Prison Architect: Second Chances Adds Rehabilitation but Still Incentivizes Punishment

The first thing that Prison Architect has you do is execute a prisoner. The game walks you through building a holding cell, an execution chamber, and finally an electric chair. After upgrading the prison’s electrical grid to accommodate the new load, your guards escort the marked prisoner to his final post. “It’s not our place to decide if he deserves this,” the CEO of the prison company tells the player, “We’re just here to do a job.”
This first mission highlights what the central theme of Prison Architect has been up to this point: punishment. With the new Second Chances DLC, Double Eleven gives players new options that seem to allow a shift towards rehabilitation instead. But Second Chances never really incentivizes the player to actually make use of its rehabilitation systems over existing punishment options. With the core game revolving around maximizing your prison’s profits at the expense of your prisoner’s wellbeing, this doesn’t seem likely. Rather, Second Chances seems like an attempt by Double Eleven to sprinkle some reform options into the game, without acknowledging how the existing design stymies their use.

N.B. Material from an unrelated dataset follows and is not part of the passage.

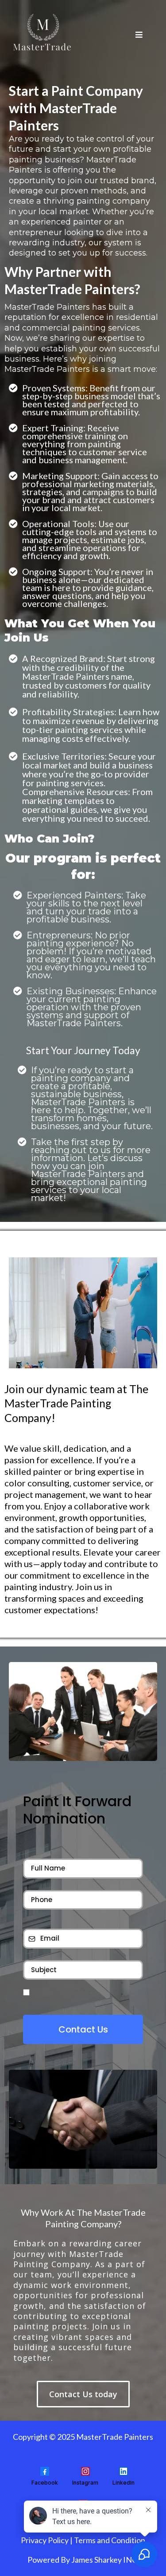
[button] (138, 34)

This is especially apparent when you consider the setting of the game. You’re not just tasked with building and maintaining a prison, but a private prison. Like any private company, your private prison company has only one real goal: turning a profit. There’s never any real urgency in the game to motivate the player outside of the constant accrual of money. Occasionally a prisoner will overdose, a riot will occur, or the rare prison break attempt will transpire. But the penalty for allowing these instances to happen are all monetary ones. The game quickly becomes a budgeting simulator after establishing your prison.
Having your prisoners in a rehabilitation program means allocating your limited amount of buildings, time, and money towards the effort. Meanwhile these resources could instead be used to coerce your prisoners into labor in furniture workshops or agricultural fields, both of which provide your prison with some meaty profits. With what the developers have chosen to prioritize in the game, the rehabilitation programs in Second Chances simply aren’t viable for Prison Architect.